General Section A B C D E F G H
1. General Application Information X              
2. Provider Identification X X X X     X  
3. Adverse legal Actions and Overpayments X X            
4. Current Practice Locations(s) X X X X X X X X
5. Ownership Interest and/or Managing Control Information (Organizations)* X X X          
6. Ownership Interest and/or Managing Control Information (Individuals)** X X            
7. Chain Home Office Information X X X X X X    
8. Billing Agency X X X          
9. Electronic Claims Submission Information X X X          
10. Staffing Company X X X          
11. Surety Bond Information X              
12. Capitalization Requirements for Home Health Agencies (HHAs) X              
13. Contact Person(s) X X            
15. Certification Statement   x            
16. Delegated Official (Optional) X X            
17. Attachments                

* This section is to be completed with information about all organizations that have 5 percent or more (direct or indirect) ownership interest of, or any partnership interest in, and/or managing control of the provider identified in this application, as well as any information on adverse legal actions that have been imposed against that organization. If there is more than one organization, copy and complete this section for each.

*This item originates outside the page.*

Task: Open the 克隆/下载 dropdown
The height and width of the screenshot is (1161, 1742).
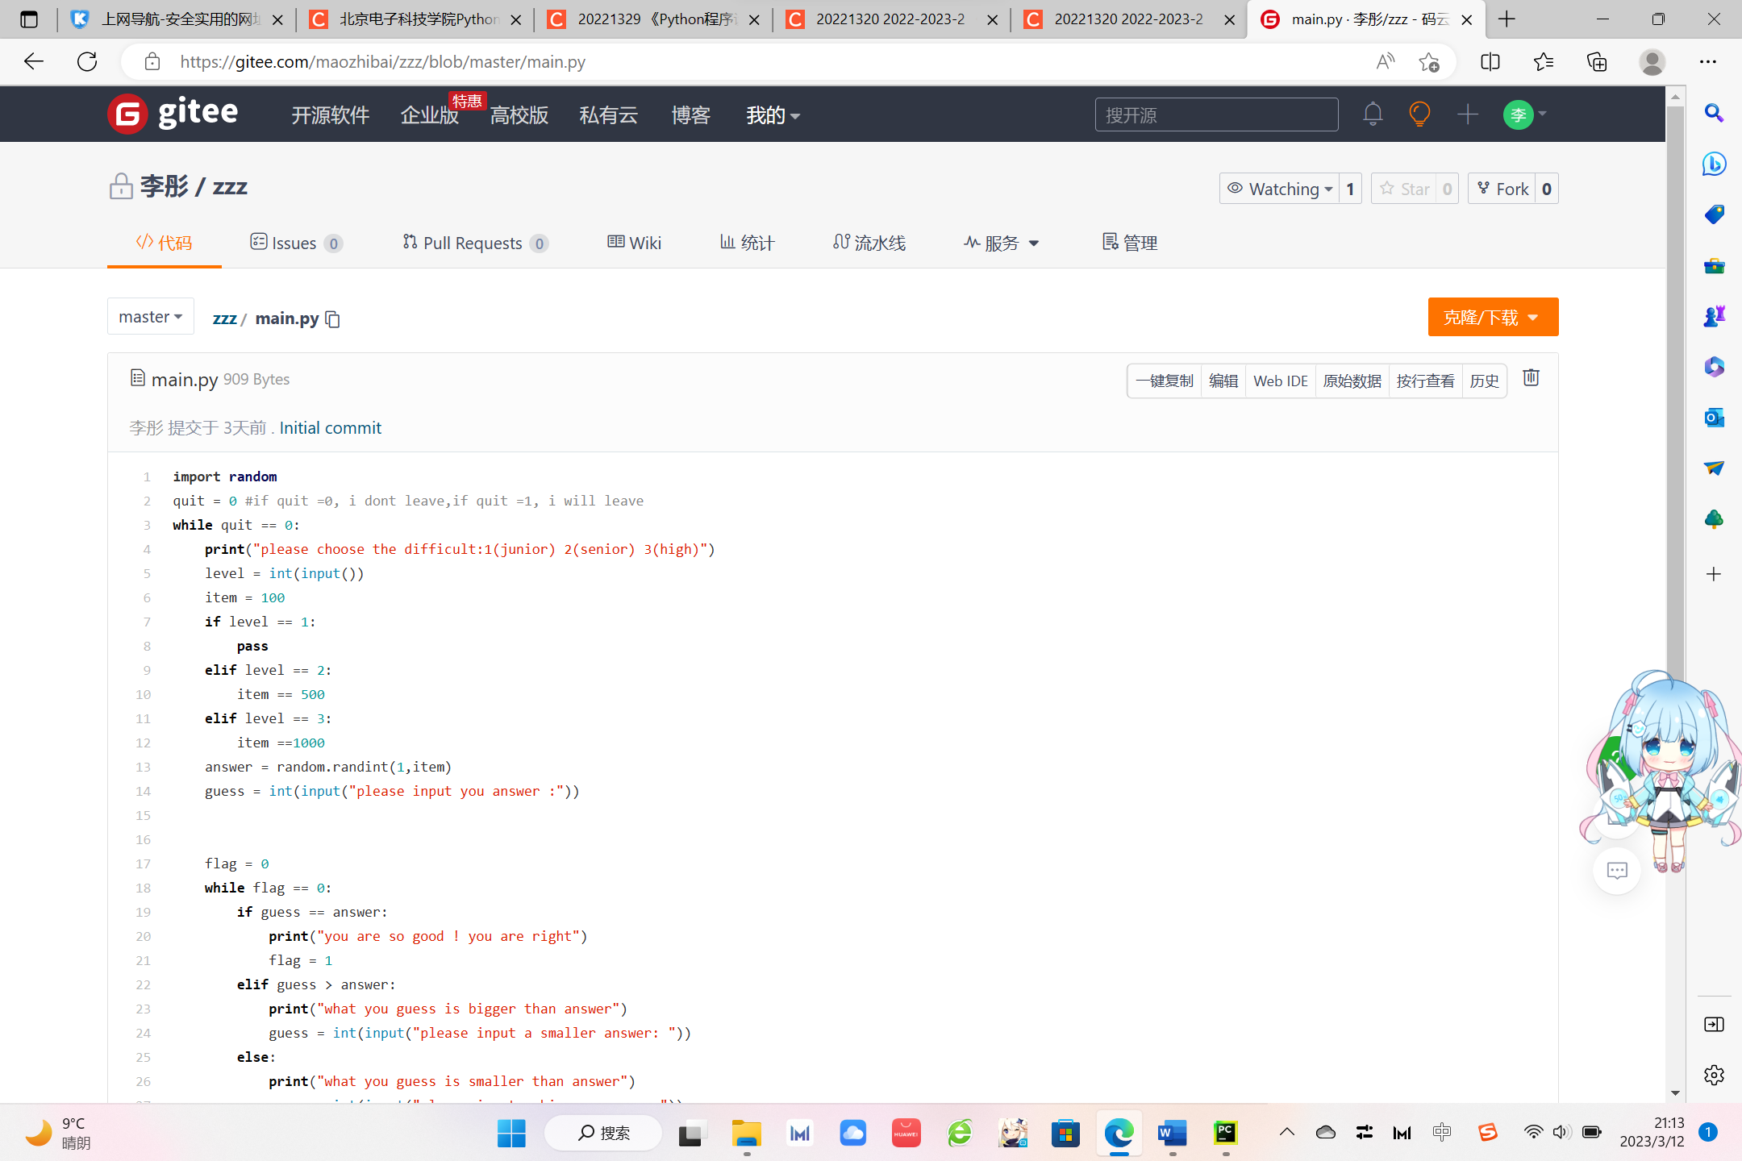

** This section is to be completed with information about any individual that has a 5 percent or greater (direct or indirect) ownership interest in, or any partnership interest in the provider identified in this application. All officers, directors, and managing employees of the provider must also be reported in this section. In addition, any information on adverse legal actions that have been imposed against the individuals reported in this section must be furnished. If there is more than one individual, copy and complete this section for each.

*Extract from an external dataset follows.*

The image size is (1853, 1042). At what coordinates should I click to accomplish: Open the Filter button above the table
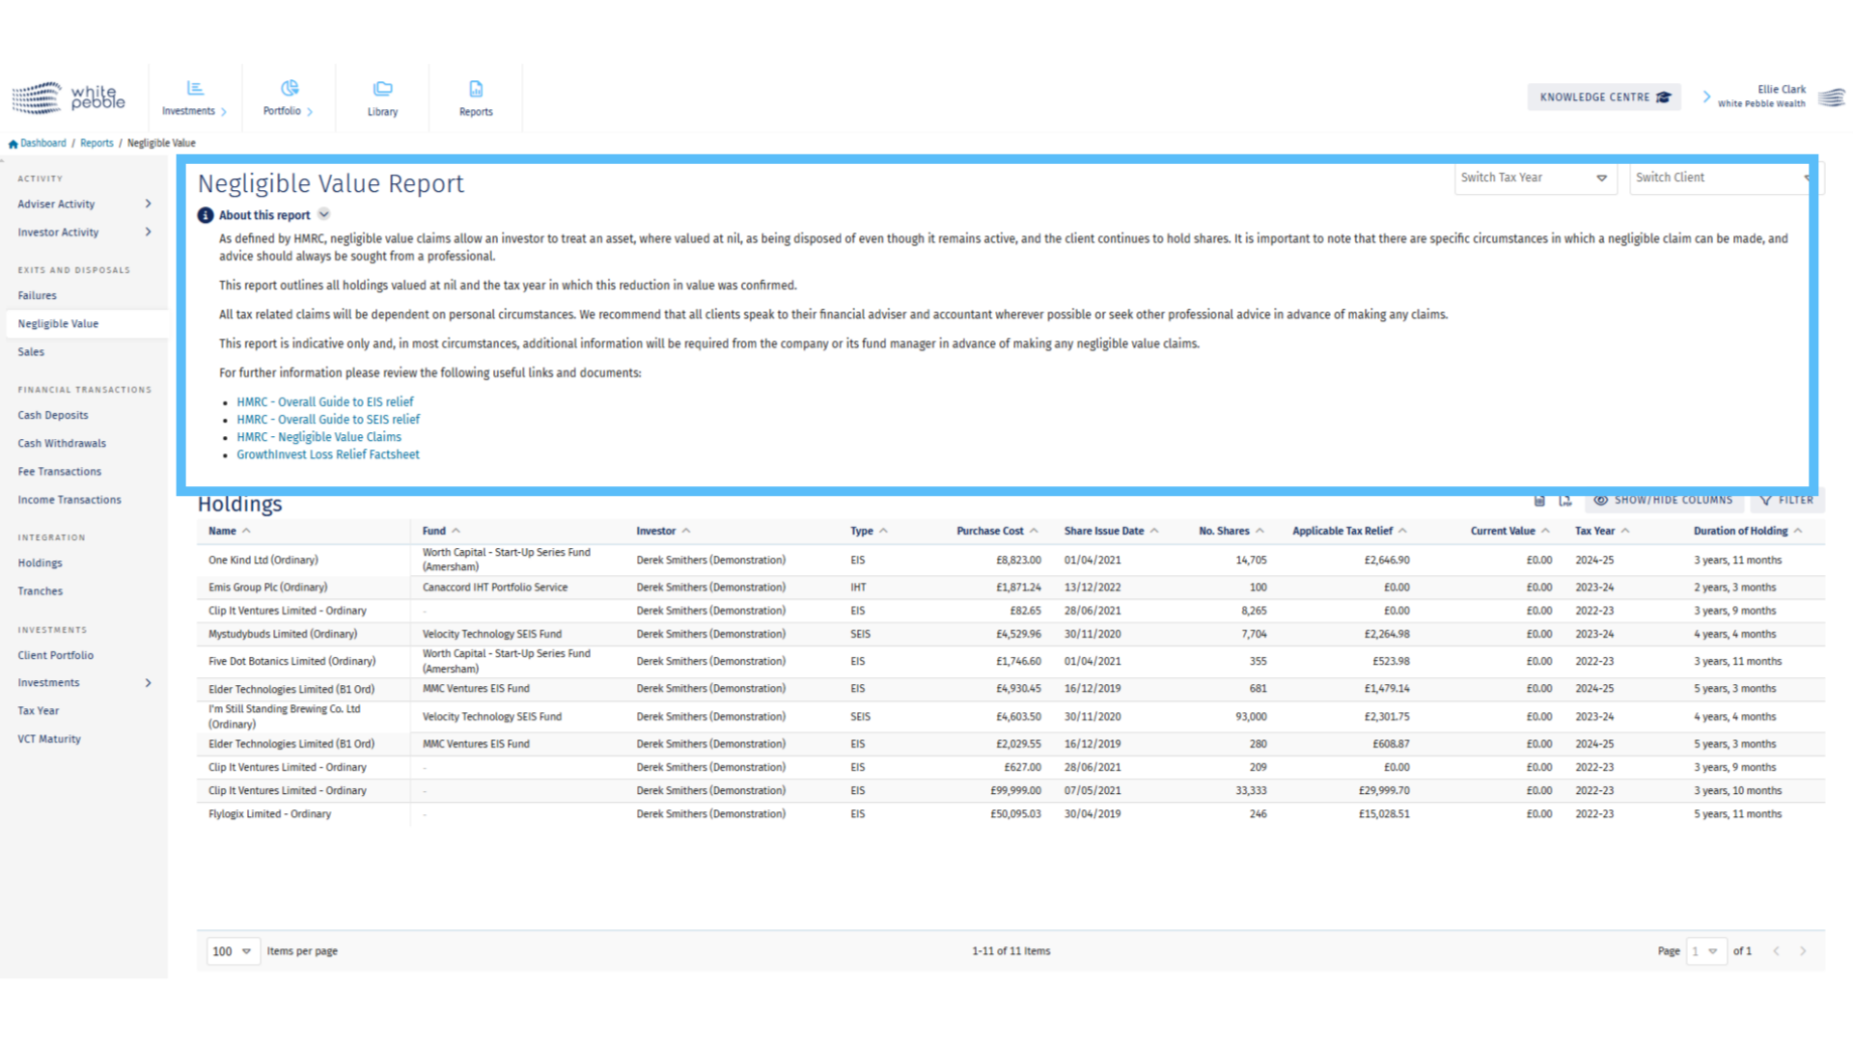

Once both packets have been submitted to their respective agency, they will be reviewed simultaneously (see RHC Application Matrix). The RHC packet will be reviewed by the State agency and the CMS 855A will be reviewed by the appropriate FI. Once the FI has approved the CMS 855A, a letter will be sent to the provider and the State agency informing them of the recommendation of approval. The provider will also be informed in their letter that the State agency will be contacting them regarding their date of readiness for the RHC survey. Once the State agency has received the recommendation letter from the FI and they have reviewed the RHC application packet for completeness, a letter will be issued to the provider informing them that they are eligible for the RHC program. The State agency may, but is not required to, instruct the provider to respond back to them in writing regarding their date of readiness for the RHC survey. When you respond with your date of readiness, you are indicating to the State agency, that as of that date, you believe you are, to the best of your ability, in compliance to with the RHC program regulations. You must be in operation and providing services to patients when surveyed. This means at the time of the survey the clinic functions as a RHC, and is serving a sufficient number of patients so that compliance with all requirements can be determined. This may be as few as one (1) patient, but only if, in the surveyor's judgement, compliance can be determined.

Currently CMS expects the state survey agencies to attempt to schedule initial surveys within 90 days of receiving notification that the 855 process is complete, assuming the provider is open and operating.

The State agency does have the option, under certain circumstances, of giving clinics a 48-hour notice of the scheduled survey. Some States, however, will not exercise this option and the survey will be unannounced.

Clinics are encouraged to begin collecting the information needed for completing the cost report. Although this report will not be filed until after the clinic is certified, you can use this time to make preliminary preparations so as to expedite the filing once certification is granted.